La niñez en un escenario de violencia
Las niñas y los niños aprenden lo que viven, así que en escenarios donde cotidianamente crece la violencia, como miles de hogares en Morelos, buena parte de la niñez imitará esas conductas.
De acuerdo con la titular del Sistema Integral de Protección a las Niñas, Niños y Adolescentes (Sipinna) María Eugenia Boyás Ramos, tres de cada diez niños habrían mostrado conductas violencias en contra de otros. En números duros hablaría de una cifra superior a los 170 mil menores de 17 años que reproducen la violencia que ven, primordialmente en sus casas y comunidades.
El aumento de la violencia en los hogares y las comunidades no sólo ha convertido a muchos en perpetradores de agresiones, también ha traído un incremento importante en el número de víctimas menores de edad de diversos delitos. Morelos ocupa el tercer lugar nacional en el número de niñas, niños y adolescentes que fueron víctimas de delitos en el 2025.
Se trata de un problema principalmente de los padres, madres de familia y tutores, quienes están obligados a garantizar ambientes libres de violencia para el desarrollo y el aprendizaje. Pero el Estado y la comunidad también deben asumir una responsabilidad contundente en ello pues, está claro, que muchos de los responsables de esos menores victimarios y víctimas de la violencia han sido omisos en sus responsabilidades y arriesgan no solo a los menores de quienes son responsables, sino también a otras personas, principalmente niñez y adolescencia con quienes tienen contacto.
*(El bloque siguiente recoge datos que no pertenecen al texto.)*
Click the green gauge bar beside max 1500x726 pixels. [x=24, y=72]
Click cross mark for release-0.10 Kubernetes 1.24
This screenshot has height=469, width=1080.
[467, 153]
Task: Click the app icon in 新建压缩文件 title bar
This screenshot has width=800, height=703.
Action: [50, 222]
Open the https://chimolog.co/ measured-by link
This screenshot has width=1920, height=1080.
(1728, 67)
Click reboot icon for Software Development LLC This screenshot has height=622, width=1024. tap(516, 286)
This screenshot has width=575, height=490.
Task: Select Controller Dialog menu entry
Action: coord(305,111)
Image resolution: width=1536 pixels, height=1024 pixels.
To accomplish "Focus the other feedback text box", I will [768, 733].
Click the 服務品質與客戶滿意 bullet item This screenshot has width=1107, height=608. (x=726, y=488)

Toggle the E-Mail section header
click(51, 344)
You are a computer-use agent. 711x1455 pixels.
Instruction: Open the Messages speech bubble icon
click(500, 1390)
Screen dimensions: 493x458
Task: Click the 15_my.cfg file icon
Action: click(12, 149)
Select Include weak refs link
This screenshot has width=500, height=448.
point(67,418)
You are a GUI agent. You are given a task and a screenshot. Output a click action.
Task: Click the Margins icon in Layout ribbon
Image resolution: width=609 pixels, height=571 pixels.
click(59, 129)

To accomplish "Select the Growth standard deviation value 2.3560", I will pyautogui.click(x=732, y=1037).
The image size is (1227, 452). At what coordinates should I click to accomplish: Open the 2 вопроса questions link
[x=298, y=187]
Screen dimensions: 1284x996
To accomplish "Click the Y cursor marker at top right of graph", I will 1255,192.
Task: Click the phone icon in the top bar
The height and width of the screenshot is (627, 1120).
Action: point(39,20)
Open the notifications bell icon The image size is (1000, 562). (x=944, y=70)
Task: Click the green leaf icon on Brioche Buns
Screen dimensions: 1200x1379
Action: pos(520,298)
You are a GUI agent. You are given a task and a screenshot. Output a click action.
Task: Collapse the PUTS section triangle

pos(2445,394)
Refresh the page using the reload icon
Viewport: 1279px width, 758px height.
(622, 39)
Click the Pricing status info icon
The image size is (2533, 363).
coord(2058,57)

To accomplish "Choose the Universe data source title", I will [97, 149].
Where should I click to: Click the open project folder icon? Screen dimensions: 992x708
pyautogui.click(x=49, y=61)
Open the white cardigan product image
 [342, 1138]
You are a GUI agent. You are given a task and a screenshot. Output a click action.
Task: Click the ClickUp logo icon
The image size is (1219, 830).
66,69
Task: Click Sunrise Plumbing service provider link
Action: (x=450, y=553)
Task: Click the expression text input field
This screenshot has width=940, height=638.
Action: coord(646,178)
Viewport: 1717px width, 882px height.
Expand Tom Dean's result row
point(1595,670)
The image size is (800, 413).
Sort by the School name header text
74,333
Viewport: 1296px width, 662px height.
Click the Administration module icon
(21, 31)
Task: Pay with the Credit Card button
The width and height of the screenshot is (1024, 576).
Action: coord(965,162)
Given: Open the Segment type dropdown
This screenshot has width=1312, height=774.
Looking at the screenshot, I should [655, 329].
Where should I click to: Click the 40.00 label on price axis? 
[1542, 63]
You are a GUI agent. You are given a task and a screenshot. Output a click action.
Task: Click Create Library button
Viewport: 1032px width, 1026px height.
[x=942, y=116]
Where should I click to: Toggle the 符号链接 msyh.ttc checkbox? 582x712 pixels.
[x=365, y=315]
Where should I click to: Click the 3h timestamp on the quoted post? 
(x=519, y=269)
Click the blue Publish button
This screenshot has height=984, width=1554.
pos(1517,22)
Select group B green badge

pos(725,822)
Por supuesto que la niñez y adolescencia violentas son productos de su entorno y requieren de atención, apoyo y rehabilitación, pero también los menores con quienes tienen interacciones cargadas de agresividad deben ser protegidos de forma inmediata.

Estrategias como Escuela para Padres, y prácticas de crianza positiva no pueden seguirse viendo como las únicas respuestas pues es evidente que, pese a su disponibilidad hace muchos años no han sido atendidas por padres, madres y tutores cuya realidad les ha impedido erradicar las violencias de sus entornos.
Las soluciones no son solo de manuales, deben proponerse como un espectro integral de atención y cuidados que incluya la intervención (preferentemente temprana) en los entornos familiares, escolares y comunitarios y el fomento a las habilidades emocionales y los valores positivos.
Es claro que cada familia debe asumir su responsabilidad en el desarrollo emocional de la niñez para enseñarla a identificar y expresar sentimientos de forma constructiva, mediante conversaciones abiertas y escucha activa; evitar el uso de violencia como herramienta disciplinaria; establecer límites claros con rutinas estables para generar seguridad emocional; además de supervisar las actividades diarias, redes sociales y amistades.
Pero también las escuelas tienen que mejorar la educación fortaleciendo las aptitudes sociales, la resolución positiva de conflictos, el desarrollo de la empatía, y fomentar el aprendizaje socioemocional; educar contra los abusos y prevenir las agresiones y victimización.
Y las comunidades también deben trabajar en la creación de entornos seguros con la modificación de los espacios públicos. También es vital abatir la marginación de servicios educativos, de alimentación y salud; además de establecer sistemas para la detección temprana de menores en situación de riesgo.
Hay mucho por hacer para garantizar entornos libres de violencia para la niñez y juventud de Morelos, y es una tarea que debe iniciar ahora mismo. Se los debemos.